Kecelakaan terjadi akibat Bus Sri Padma tersebut masuk ke Jurang di Jalan Raya Wado-Malangbong, Sumedang.
Pada Rabu, 10 Maret 2021 pukul 20.10 WIB, Kantor SAR Bandung menerima informasi dari Kapolsek Wado bahwa telah terjadi kecelakaan di Sumedang.
Sudah ada 26 orang yang dinyatakan meninggal dalam kecelakaan maut bus masuk jurang di tanjakan Cae, Kecamatan Wado, Sumedang, Jawa Barat, Kamis (11/03).
Kepala Kantor SAR Bandung, Deden Ridwansah menyebutkan bahwa sampai saat ini, jumlah keseluruhan korban ada 66 orang.
Dari 66 orang tersebut, 39 orang selamat, 26 orang meninggal dunia, dan satu orang masih dalam upaya evakuasi oleh tim. Tim pun masih melakukan proses evakuasi terhadap korban yang masih terjepit oleh badan mobil.
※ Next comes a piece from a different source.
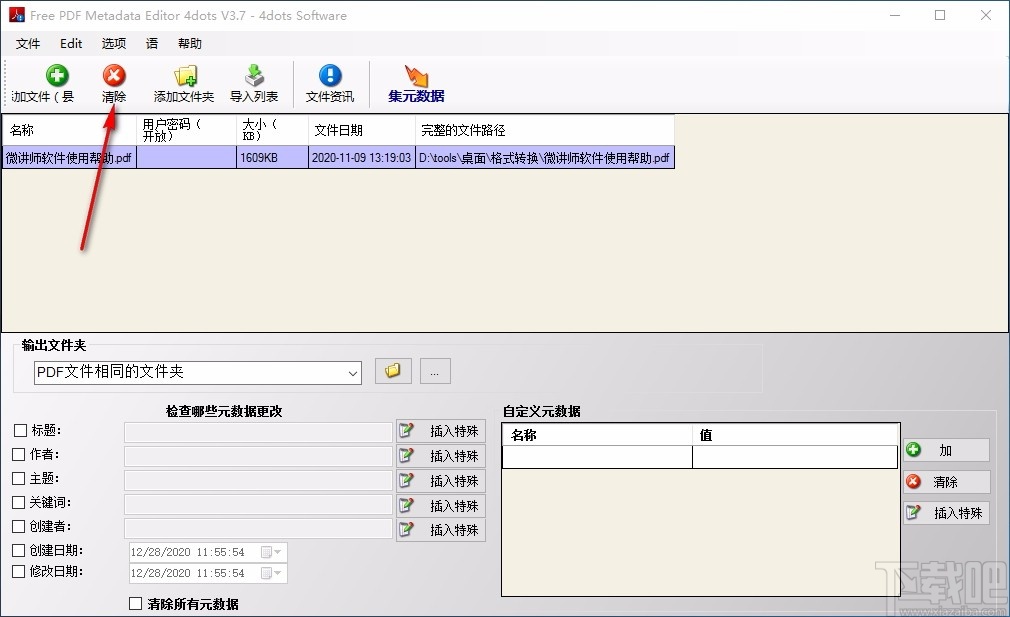Click the 插入特殊 button next to 关键词
Viewport: 1010px width, 617px height.
pyautogui.click(x=441, y=505)
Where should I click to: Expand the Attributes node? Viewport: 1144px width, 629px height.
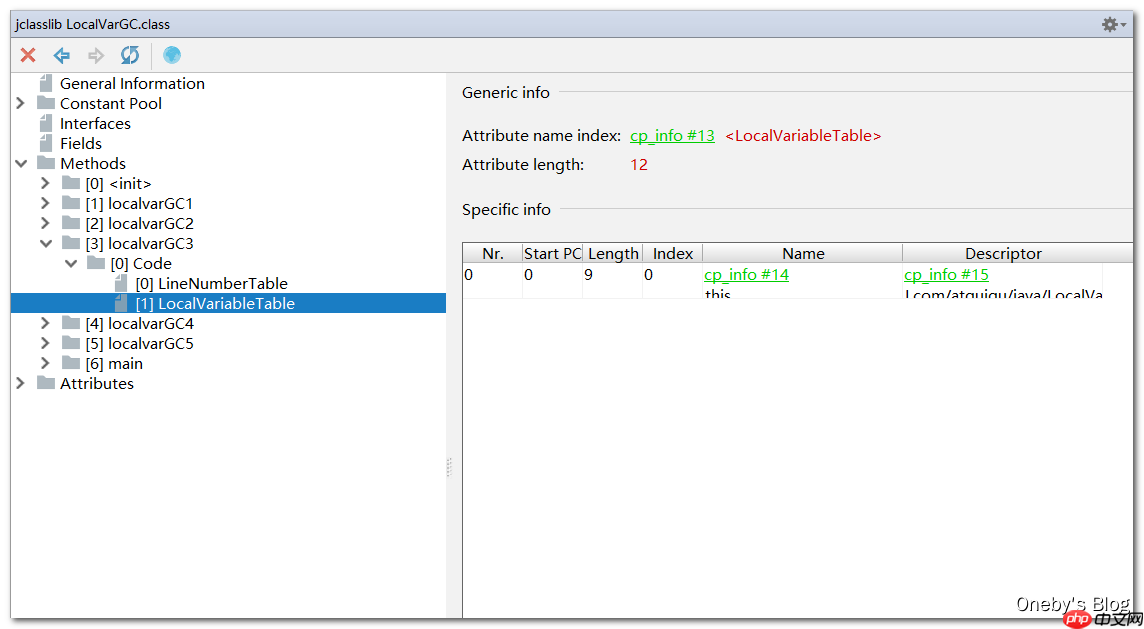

Sementara itu, unsur SAR yang terlibat adalah KanSAR Bandung, Polsek Wado, BPBD Sumedang, Pemadam Kab. Sumedang, PMI Sumedang, Salpol PP Kab. Sumedang, dan warga setempat.
Kepala Puskesmas Wado Dr. Eka Damayanti menyebut korban kecelakaan maut tersebut terdiri dari orang dewasa dan anak-anak.
“Campur ya ada dewasa ada juga anak-anak. Sampai saat ini ada 26 korban ya, ada yang meninggal pada saat diperjalanan menuju puskesmas serta sisanya meninggal ditempat,” kata Eka, Kamis (11/3).
Para korban saat ini sudah di rujuk ke RSUD Sumedang untuk di data lebih lanjut dari para korban meninggal. Sementara itu untuk korban luka ringan/berat menurut data dari Rumah Sakit yaitu 32 orang saat ini masih dilakukan penanganan medis secara intensif.
Insiden maut Bus Sri Padmi Kencana ini sedang mengangkut 59 penumpang yang pada saat itu sedang menuju jalan pulang ke Subang. Bus sebelumnya mengangkut rombongan peziarah sebelum terjadinya kecelakaan di Tanjakan Cae, Wado Kabupaten Sumedang.